GRADO ZERO

Exhibition commisioned by Ministero Di Cultura Italiana a Barcellona, during the Barcellona Design Week




Curated by La Cube


Color is a visual experience inevitably linked to sociocultural factors. Each color has a meaning of which we are more or less conscious, and their presence in clothing, spaces and objects generates different connotations depending on the context. In an almost instinctive way, we link certain values with certain colors, associating them with traditions, impulses or ideologies. In the specific case of white, it is usually linked to principles related to purity, neutrality or aseptic. Also with the classic, a concept constructed with the discourses of balance, elegance and moderation. Throughout this process, the value of white has been both a construction in itself and an element for the construction of other values. If the value associated with classicism dominated through architecture and sculpture, the production of spaces with an aspiration to relevance, one of the most important contemporary values of white within art is that of neutrality and neutrality. the purity, taken beyond its own culmination, generating the white as a non-value color.
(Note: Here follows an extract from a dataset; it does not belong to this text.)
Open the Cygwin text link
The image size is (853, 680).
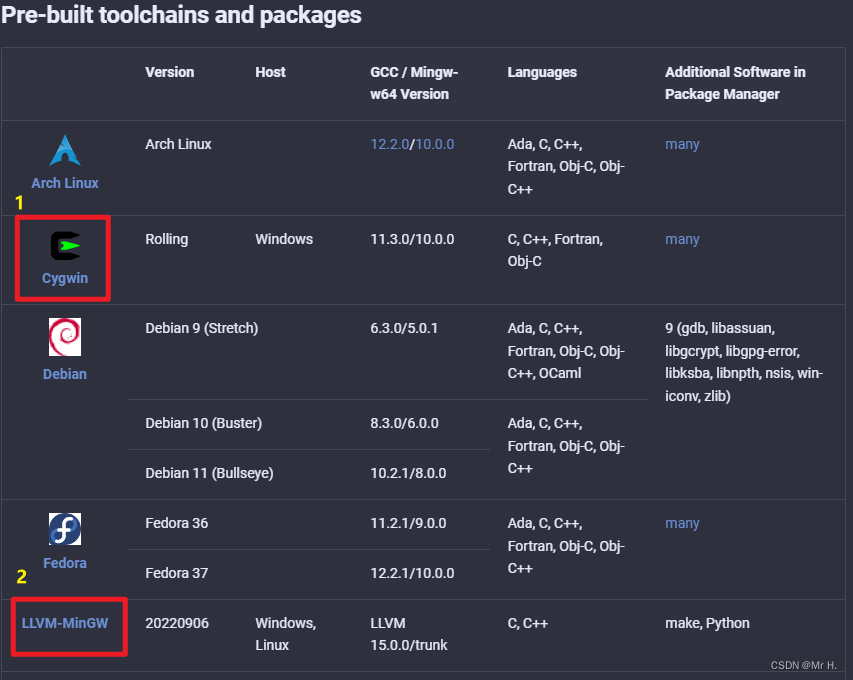tap(65, 278)
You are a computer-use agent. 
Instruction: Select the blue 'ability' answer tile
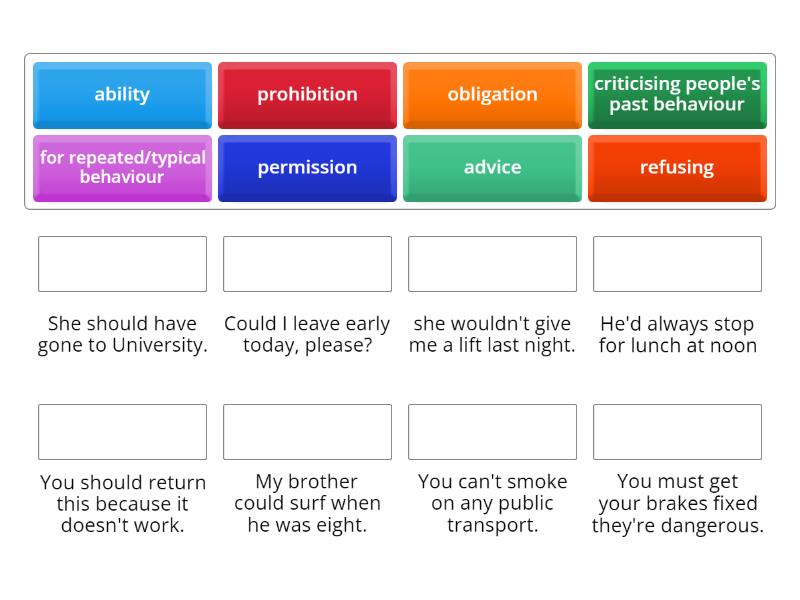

White as a mean to say that nothing is being said, to generate neutral, impartial spaces that leave room for the values of others, for other contents. The white of the cube-white. But is that white really empty? what is it really communicated when trying to say nothing? What hides the white? And if we transfer the spatial values of the white to the objectual, what readings can be done about the objects? By depriving them (supposedly) of chromatic value, do they become neutral and meaningless? Or are they, almost automatically, classified as clean, elegant and classic? Is the white really the zero degree? Grado Zero has been designed as a visual journey that aims to generate a reflection on the perceptive features and visual conclusions that we can draw from these objects. The objective of this exhibition is to propose, through a series of pieces made by different designers, how the receptive criteria of a shape or texture change, and what values take on relevance once the chromatic impact is eliminated.